Cycling can be a cruel sport and Italian sprinter Elia Viviani couldn't hide his emotions after missing out on a unique chance to win at the most prestigious Belgian spring classic for sprinters: Gent-Wevelgem.
For 250 kilometres, Viviani seemed on course to win but a split-second decision in the sprint turned against him and cost him dearly. Viviani finished runner-up behind world champion Peter Sagan (Bora-Hansgrohe), with Arnaud Démare (Groupama-FDJ) in third.
"I'm disappointed because it was a chance to win one of my career goals. I missed it. For sure we come back but today we lost to the world champion," Viviani said.
Many iconic sprinters have won Gent-Wevelgem. Among them, John Degenkolb, Tom Boonen, Oscar Freire and Thor Hushovd. Viviani likely knows that his compatriot Mario Cipollini was a triple winner of Gent-Wevelgem.
Coming into this race, Viviani was confident despite a disappointing outcome at Milan-San Remo where he only finished nineteenth. At the start of the race in Deinze he told Cyclingnews that he was eager to take the twentieth win of the season for the Belgian team. The Quick-Step Floors team had been unbeaten on Belgian soil for six races in a row. The 29-year-old Italian rider showed off the splendid form that is needed for a sprinter to win in Wevelgem, on Wednesday in the Driedaagse Brugge-De Panne.
One of the key moments for sprinters in Gent-Wevelgem is to make the selection after the passage over the cobbled Kemmelberg climb. In this edition, the riders had to make it over the climb twice. Viviani featured in the group of 23 riders that powered away from the peloton roughly 30 kilometres from the finish.
“I was focused throughout the race. I was always in front at the key moments of the race. I received tremendous support from my teammates, like Niki Terpstra at the Kemmelberg. I just tried to follow my experienced teammates,” Viviani said.

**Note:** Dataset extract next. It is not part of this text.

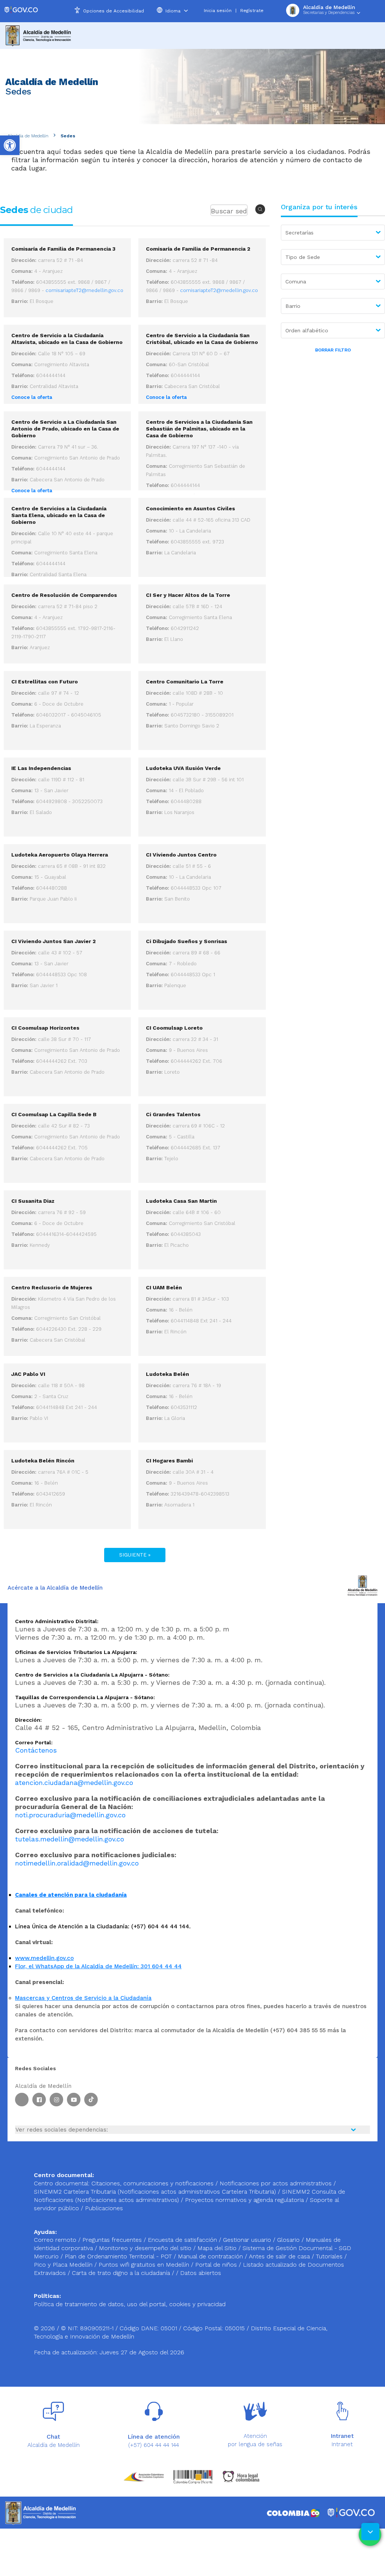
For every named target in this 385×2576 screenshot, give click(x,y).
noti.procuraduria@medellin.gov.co (70, 1815)
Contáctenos (36, 1750)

The final kilometres towards finish town Wevelgem were next. The Olympic track champion had the support of three Quick-Step Floors teammates in the lead group of 23 riders. Former world champion Philippe Gilbert, Czech champion Zdenek Stybar and in-form Yves Lampaert all worked hard to deliver their sprinter in the perfect position. Viviani was positioned on the wheel of compatriot Matteo Trentin (Mitchelton-Scott) and Arnaud Démare (Groupama-FDJ).

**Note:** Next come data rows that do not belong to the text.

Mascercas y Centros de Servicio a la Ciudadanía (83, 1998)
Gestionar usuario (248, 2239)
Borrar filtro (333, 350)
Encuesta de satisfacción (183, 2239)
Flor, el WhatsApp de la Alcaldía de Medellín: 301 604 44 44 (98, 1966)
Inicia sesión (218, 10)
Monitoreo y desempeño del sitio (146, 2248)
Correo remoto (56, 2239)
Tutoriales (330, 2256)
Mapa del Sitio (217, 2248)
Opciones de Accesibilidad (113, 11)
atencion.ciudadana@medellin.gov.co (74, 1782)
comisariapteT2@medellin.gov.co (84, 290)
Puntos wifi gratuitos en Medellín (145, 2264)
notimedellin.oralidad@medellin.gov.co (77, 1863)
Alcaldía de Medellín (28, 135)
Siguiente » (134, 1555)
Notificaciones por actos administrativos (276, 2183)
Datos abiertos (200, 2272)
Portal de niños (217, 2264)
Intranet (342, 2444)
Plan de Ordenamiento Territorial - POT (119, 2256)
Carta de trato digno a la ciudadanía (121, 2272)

"I'm just focused on Démare's wheel because I know that after 250 kilometres he can do a good sprint, really clear and he normally also does a long sprint ... Sep Vanmarcke comes back from his attack and we have just some small space on the right. There was only space for one guy. First Démare passes. I close my eyes and I pass him too along the barrier but just missed the two seconds when Sagan goes on the left. When Démare opened the door, I could go straight to the line. By that time Sagan already had ten metres. You can’t do a mistake against the world champion," Viviani said.

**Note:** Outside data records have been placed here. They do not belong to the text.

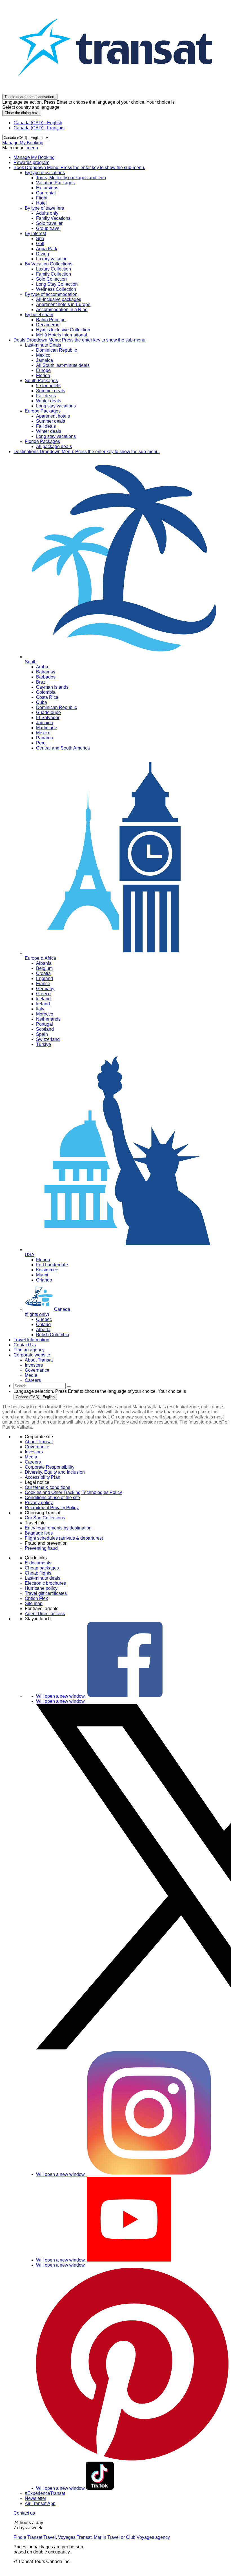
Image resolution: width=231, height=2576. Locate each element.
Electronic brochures (45, 1583)
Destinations (87, 451)
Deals (80, 340)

Viviani easily passed Démare but Sagan was too far ahead. Viviani started hammering his handlebars as he crossed the finish line in second place. Shortly after that, he slumped to the floor and burst into tears.
Later, at the Quick-Step Floors team bus, Viviani sat down in the doorway to look back on what happened. "I'm not interested in what the people are thinking. It's just a natural emotion because the sadness is so high, because I think I can win, because the guys did an amazing job.
"If you see how Gilbert was pulling in front, Yves, how he pulls and Stybar, how he puts me in position. Niki [Terpstra] protected me all race long. I like to have the responsibility to have the results but I’m really disappointed when I lose and the guys did a perfect job. There's nothing to [regret] but just the sadness that comes out," Viviani said.
"If I sprint side-by-side, and I lose then I have nothing to think about, and I say chapeau but [this way], I have the feeling I came faster," Viviani said.
Clearly, he regretted that he wasn't able to defend his chances properly against Sagan. "I know that my form at the start of the season is so high. I'm really disappointed about the result I got in San Remo. I really wanted to come back and win an important race. It looks like I always miss something. Today, it was about one sprint. Potentially I can win. It's about a choice I make. I'm convinced that I took the right decision to follow Démare. You can't make mistakes against Peter Sagan. We all know that he’s also fast after 250 kilometres. Today I felt faster."
The next chance for most sprinters to win a race during the spring classics arrives at the Scheldeprijs, on the Wednesday between the Tour of Flanders and Paris-Roubaix. That will not be the case for Viviani. He'll race Dwars door Vlaanderen, a mini-Ronde with several pavé sections and small hills that seems less suited to his characteristics.
"I race Wednesday and that's the end of the first part of my season. I'll try to continue in this way and for sure the big win will come."